The anti-boycott law will force publicly funded institutions to submit to the UK’s foreign policy interests.

UK arms applications for export licenses are supposedly “assessed on a case by case basis against strict criteria,” with prohibitions against arms used for external aggression, internal repression or other criminal behavior. But the terms under which a specific weapon is classified as such are murky.

In practice, it appears that minimal reviews take place. The criteria for assessment are open to broad interpretation, and very few arms export licenses have been disallowed or revoked. Barnard has emphasized that the UK does not adequately regulate arms sales: while it highlighted Israel as a country of concern through its own assessment process, in 2016 it approved over £100 million in arms exports to Israel.

The Two-Way UK-Israel Arms Trade

The UK-Israel arms trade is mutually beneficial and extremely profitable to both governments.

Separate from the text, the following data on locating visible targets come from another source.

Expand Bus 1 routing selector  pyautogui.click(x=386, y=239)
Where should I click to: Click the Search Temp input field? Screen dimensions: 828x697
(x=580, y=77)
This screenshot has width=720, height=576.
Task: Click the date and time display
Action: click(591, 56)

With its military sector composed of over 200 private and public companies and advertising that promises weapons that are “combat-proven in the Occupied Palestinian Territories”, Israel has become the leading exporter of drones in the world. In 2012 it was ranked as the sixth largest arms exporter; with the value in its exports doubling from US$3.5 billion in 2004-2007 to US$7.1 billion from 2008-2011.

Israel sells arms to the UK valued at millions of pounds, and the IT security firm Elbit Systems assisted in providing the UK with US$110 million of drone technology for its use in Afghanistan and Iraq. At the same time, the Israeli military and Israeli companies rely on specialized UK defense companies for ‘dual use’ weapons that can be used for both military and civilian deployment.

The CAAT, War on Want and Palestine Solidarity Campaign (PSC) documented this relationship in a joint report entitledArming Apartheid: UK complicity in Israel’s crimes against the Palestinian people.”

This report includes details on the role of G4S, one of the largest security companies in the world, based in the UK. Accused of complicity in a range of abuses, in 2014 the company terminated some aspects of its work with Israel; however, the campaign against G4S in Israel is far from over.

Protest against G4S by ‘War on Want’ on March 10, 2016. Source: Facebook

In 2005, the Minister of Defence granted a venture contract worth almost £1 billion to the UAV Tactical Systems Ltd (U-TacS), an undertaking by Thales UK and Elbit Systems. This ensured the development of the UK’s Watchkeeper WK450 surveillance drone, which War on Want warns is based on a model that was “field tested” on occupied Palestinians during attacks on Gaza.

The UK also approves licenses for companies that sell components of weapons to Israel, including the Hermes drone. The Israeli Defense Force (IDF) uses this drone to both monitor and bombard Palestinians in Gaza. This was especially evident during Operation Protective Edge in 2014 in which approximately 1,460 Palestinians were killed.

Using refined surveillance technology to identify targets and lead missile and smart bomb strikes, the Hermes drone has been described by the Israeli air force as “the backbone of (its) targeting and reconnaissance missions.”

The UK not only provides Israel with drones and drone technology, weapons components, weapons control, targeting equipment and ammunition, but also bulletproof garments, small arms ammunition and armored vehicles, many of which are used to target, kill and repress Palestinians.

It is clear that if the boycott law goes ahead as planned, it will hedge public freedoms. Making the non-violent calls for boycott and divestment a criminal offense will intimidate public bodies and refuse them the chance to disassociate from the deeply rooted and expansive arms trade between the UK and Israel. And as Amnesty International’s UK economic relations program director Peter Frankental asked:

Where’s the incentive for companies to ensure there are no human rights violations…when public bodies cannot hold them to account by refusing to award them contracts?